Ausstellung in Mönchengladbach : Engeln-Müllges’ neue Blickwinkel

Bilder und Skulpturen von Gisela Engeln-Müllges sind bis 22. März im Kunstraum No. 10 zu sehen.

Die Malerei und die Bildhauerei stehen im künstlerischen Schaffen von Gisela Engeln-Müllges zu gleichen Teilen nebeneinander. Keiner Richtung gibt sie den Vorzug, in beiden arbeitet sie gleich intensiv. Die vor 80 Jahren in Leipzig geborene Künstlerin und Mathematikerin zeigt nun im Kunstraum No. 10 Bilder und Skulpturen aus den vergangenen zwei Jahren.

Außergewöhnlich sind ihre Skulpturen aus Aluminium und Bronze. Sie sind in einem besonderen Gussverfahren entstanden. Dieses funktioniert mittels eines mit Furanharz getränkten Quarzsandes. Beim Gussvorgang verbrennt der Harz, der Quarzsand zerfällt. Das Ergebnis ist eine Unikat-Skulptur. Der Gussvorgang kann nicht wiederholt werden. Es entstehen komplexe, an Architektur erinnernde Körper, deren Oberfläche hochglänzend bearbeitet ist. Einige bestehen aus mehreren aufeinander aufbauenden Formen – doch sind alle aus einem Guss und ohne Schweißnaht entstanden. Tetraeder durchdringen einander, Pyramiden bauen sich auf – der Betrachter kann in die offenen Strukturen hinein schauen und durch sie hindurch, und immer einen neuen Blickwinkel entdecken.
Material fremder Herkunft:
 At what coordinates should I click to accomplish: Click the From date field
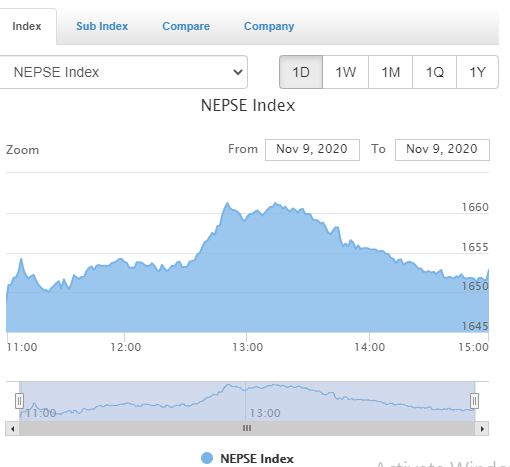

In der Malerei arbeitet Gisela Engeln-Müllges mit Pinsel, einem Kratzeisen, den Fingern und Ölfarbe. Das Abschaben und Auftragen führt zu Bildfindungen, die in aller Ungegenständlichkeit doch stark ­assoziativ sind. Eine Ausstellung, die dem Betrachter überraschende Blicke gewährt.
SIGRID BLOMEN-RADERMACHER

Info Die Ausstellung ist bis zum 22. März freitags von 17 bis 19 Uhr und am Wochenende von 15 bis 17 Uhr zu besichtigen.